Defendant also argues that the trial court erred in awarding her $1,500 in attorney fees rather
than the $2,500 she requested. “Attorney fees in a divorce action are awarded only as necessary to
enable a party to prosecute or defend a suit, and this Court will not reverse the trial court’s decision
absent an abuse of discretion.” Hanaway, supra at 298.
In awarding defendant $1,500 in attorney fees, the trial court took into account the need of the
parties to either perpetuate or defend the action, complexity and needless presentation of evidence, and
who may be at f for procrastinating or delaying the case. In this relatively straightforward case, in
which the parties essentially agreed to the division of marital property, we do not believe that the trial
court’s award of attorney fees was an abuse of discretion.
Affirmed in part and remanded for further proceedings.

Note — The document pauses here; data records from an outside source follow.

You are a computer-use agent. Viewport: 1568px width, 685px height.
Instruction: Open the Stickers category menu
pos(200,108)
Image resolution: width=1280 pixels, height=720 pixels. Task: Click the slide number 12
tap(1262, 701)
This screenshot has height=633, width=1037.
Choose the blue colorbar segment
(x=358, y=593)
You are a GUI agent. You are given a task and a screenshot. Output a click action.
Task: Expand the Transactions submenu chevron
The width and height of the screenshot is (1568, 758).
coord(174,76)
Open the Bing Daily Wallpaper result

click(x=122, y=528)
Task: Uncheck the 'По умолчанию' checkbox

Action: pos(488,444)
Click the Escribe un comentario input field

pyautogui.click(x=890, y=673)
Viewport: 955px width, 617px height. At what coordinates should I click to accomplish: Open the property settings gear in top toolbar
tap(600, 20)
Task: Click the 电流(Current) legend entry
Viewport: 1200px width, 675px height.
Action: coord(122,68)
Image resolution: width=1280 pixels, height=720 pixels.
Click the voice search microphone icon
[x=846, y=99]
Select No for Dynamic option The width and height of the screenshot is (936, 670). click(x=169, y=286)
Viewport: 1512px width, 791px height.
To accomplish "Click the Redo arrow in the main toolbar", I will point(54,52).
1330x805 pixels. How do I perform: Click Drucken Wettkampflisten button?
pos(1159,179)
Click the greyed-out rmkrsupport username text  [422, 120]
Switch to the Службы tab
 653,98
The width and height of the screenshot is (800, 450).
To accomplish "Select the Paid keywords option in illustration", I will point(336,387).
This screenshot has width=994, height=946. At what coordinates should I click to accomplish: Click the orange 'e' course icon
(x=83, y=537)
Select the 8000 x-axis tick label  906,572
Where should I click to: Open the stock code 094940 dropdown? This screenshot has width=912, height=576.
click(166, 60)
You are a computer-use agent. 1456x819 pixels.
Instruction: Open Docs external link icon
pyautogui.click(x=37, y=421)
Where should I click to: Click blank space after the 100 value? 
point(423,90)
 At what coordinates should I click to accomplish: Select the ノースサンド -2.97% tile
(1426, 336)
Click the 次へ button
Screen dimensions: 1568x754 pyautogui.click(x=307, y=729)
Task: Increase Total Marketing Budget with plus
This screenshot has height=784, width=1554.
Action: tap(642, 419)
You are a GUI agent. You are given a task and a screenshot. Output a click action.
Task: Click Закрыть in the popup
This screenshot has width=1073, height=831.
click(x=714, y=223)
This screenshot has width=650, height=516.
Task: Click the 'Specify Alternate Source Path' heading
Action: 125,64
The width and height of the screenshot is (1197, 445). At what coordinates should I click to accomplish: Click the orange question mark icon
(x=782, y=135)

We do not retain jurisdiction..
/s/ Richard Allen Griffin
/s/ Janet T. Neff
/s/ Richard A. Bandstra
The trial court concluded that defendant’s monthly expenses were “a little high” and noted that she
may no longer have the luxury of spending $100 a month on gifts or placing $100 a month into savings.
However, even if defendant omits those two expenses, she still needs $215 more than her salary and
alimony to cover monthly expenses.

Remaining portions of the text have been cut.